▶ TASK ITEM
Reproduce the data in full, exactly as it appears.

▶ EXTRACTED ENTRIES

+-------+

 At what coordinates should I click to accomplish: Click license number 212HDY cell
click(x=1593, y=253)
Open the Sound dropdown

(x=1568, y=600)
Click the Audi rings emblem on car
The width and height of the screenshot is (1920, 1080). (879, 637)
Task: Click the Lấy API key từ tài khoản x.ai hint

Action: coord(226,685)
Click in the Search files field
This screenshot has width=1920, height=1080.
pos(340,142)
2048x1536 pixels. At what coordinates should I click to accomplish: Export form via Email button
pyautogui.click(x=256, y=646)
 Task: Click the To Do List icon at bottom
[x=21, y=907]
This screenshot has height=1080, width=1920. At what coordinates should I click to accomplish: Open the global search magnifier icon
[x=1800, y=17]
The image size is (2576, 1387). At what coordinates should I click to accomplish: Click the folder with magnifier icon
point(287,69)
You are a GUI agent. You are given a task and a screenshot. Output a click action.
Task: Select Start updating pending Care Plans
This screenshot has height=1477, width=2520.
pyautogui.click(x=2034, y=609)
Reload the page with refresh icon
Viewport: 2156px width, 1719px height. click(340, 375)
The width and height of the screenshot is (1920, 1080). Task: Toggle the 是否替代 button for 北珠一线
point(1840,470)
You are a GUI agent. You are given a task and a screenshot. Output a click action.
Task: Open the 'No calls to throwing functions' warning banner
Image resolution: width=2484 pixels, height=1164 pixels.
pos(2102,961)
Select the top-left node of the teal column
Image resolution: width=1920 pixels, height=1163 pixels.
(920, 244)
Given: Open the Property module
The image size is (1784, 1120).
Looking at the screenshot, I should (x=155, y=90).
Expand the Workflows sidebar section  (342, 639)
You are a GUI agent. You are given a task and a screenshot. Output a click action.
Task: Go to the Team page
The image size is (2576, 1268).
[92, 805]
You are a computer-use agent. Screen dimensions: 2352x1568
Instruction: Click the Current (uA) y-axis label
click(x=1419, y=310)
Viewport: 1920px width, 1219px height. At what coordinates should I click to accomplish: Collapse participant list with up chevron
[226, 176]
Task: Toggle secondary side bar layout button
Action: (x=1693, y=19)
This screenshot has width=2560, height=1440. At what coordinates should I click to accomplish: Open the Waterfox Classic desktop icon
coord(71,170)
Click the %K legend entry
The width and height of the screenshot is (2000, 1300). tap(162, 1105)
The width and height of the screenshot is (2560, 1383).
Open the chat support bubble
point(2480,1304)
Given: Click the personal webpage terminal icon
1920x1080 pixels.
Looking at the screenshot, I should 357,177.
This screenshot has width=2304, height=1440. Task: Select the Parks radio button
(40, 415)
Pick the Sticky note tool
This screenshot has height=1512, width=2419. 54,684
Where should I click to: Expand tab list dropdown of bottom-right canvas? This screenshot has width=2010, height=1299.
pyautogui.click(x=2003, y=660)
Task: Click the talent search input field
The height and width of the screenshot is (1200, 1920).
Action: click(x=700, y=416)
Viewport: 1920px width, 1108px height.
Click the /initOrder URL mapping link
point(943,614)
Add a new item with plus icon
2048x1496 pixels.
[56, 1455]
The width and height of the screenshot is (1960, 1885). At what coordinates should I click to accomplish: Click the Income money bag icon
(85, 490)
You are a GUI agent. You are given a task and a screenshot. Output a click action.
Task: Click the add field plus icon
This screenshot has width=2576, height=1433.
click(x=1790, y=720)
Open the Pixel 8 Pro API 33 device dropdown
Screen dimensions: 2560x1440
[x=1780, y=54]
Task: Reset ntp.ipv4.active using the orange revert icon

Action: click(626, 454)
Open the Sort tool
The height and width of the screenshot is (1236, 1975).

+-------+

▶ WRITTEN SOLUTION
 At what coordinates should I click to accomplish: Click license number 212HDY cell
click(x=1593, y=253)
Open the Sound dropdown

(x=1568, y=600)
Click the Audi rings emblem on car
The width and height of the screenshot is (1920, 1080). (879, 637)
Task: Click the Lấy API key từ tài khoản x.ai hint

Action: coord(226,685)
Click in the Search files field
This screenshot has width=1920, height=1080.
pos(340,142)
2048x1536 pixels. At what coordinates should I click to accomplish: Export form via Email button
pyautogui.click(x=256, y=646)
 Task: Click the To Do List icon at bottom
[x=21, y=907]
This screenshot has height=1080, width=1920. At what coordinates should I click to accomplish: Open the global search magnifier icon
[x=1800, y=17]
The image size is (2576, 1387). At what coordinates should I click to accomplish: Click the folder with magnifier icon
point(287,69)
You are a GUI agent. You are given a task and a screenshot. Output a click action.
Task: Select Start updating pending Care Plans
This screenshot has height=1477, width=2520.
pyautogui.click(x=2034, y=609)
Reload the page with refresh icon
Viewport: 2156px width, 1719px height. click(340, 375)
The width and height of the screenshot is (1920, 1080). Task: Toggle the 是否替代 button for 北珠一线
point(1840,470)
You are a GUI agent. You are given a task and a screenshot. Output a click action.
Task: Open the 'No calls to throwing functions' warning banner
Image resolution: width=2484 pixels, height=1164 pixels.
pos(2102,961)
Select the top-left node of the teal column
Image resolution: width=1920 pixels, height=1163 pixels.
(920, 244)
Given: Open the Property module
The image size is (1784, 1120).
Looking at the screenshot, I should (x=155, y=90).
Expand the Workflows sidebar section  (342, 639)
You are a GUI agent. You are given a task and a screenshot. Output a click action.
Task: Go to the Team page
The image size is (2576, 1268).
[92, 805]
You are a computer-use agent. Screen dimensions: 2352x1568
Instruction: Click the Current (uA) y-axis label
click(x=1419, y=310)
Viewport: 1920px width, 1219px height. At what coordinates should I click to accomplish: Collapse participant list with up chevron
[226, 176]
Task: Toggle secondary side bar layout button
Action: (x=1693, y=19)
This screenshot has width=2560, height=1440. At what coordinates should I click to accomplish: Open the Waterfox Classic desktop icon
coord(71,170)
Click the %K legend entry
The width and height of the screenshot is (2000, 1300). tap(162, 1105)
The width and height of the screenshot is (2560, 1383).
Open the chat support bubble
point(2480,1304)
Given: Click the personal webpage terminal icon
1920x1080 pixels.
Looking at the screenshot, I should 357,177.
This screenshot has width=2304, height=1440. Task: Select the Parks radio button
(40, 415)
Pick the Sticky note tool
This screenshot has height=1512, width=2419. 54,684
Where should I click to: Expand tab list dropdown of bottom-right canvas? This screenshot has width=2010, height=1299.
pyautogui.click(x=2003, y=660)
Task: Click the talent search input field
The height and width of the screenshot is (1200, 1920).
Action: click(x=700, y=416)
Viewport: 1920px width, 1108px height.
Click the /initOrder URL mapping link
point(943,614)
Add a new item with plus icon
2048x1496 pixels.
[56, 1455]
The width and height of the screenshot is (1960, 1885). At what coordinates should I click to accomplish: Click the Income money bag icon
(85, 490)
You are a GUI agent. You are given a task and a screenshot. Output a click action.
Task: Click the add field plus icon
This screenshot has width=2576, height=1433.
click(x=1790, y=720)
Open the Pixel 8 Pro API 33 device dropdown
Screen dimensions: 2560x1440
[x=1780, y=54]
Task: Reset ntp.ipv4.active using the orange revert icon

Action: click(626, 454)
Open the Sort tool
The height and width of the screenshot is (1236, 1975).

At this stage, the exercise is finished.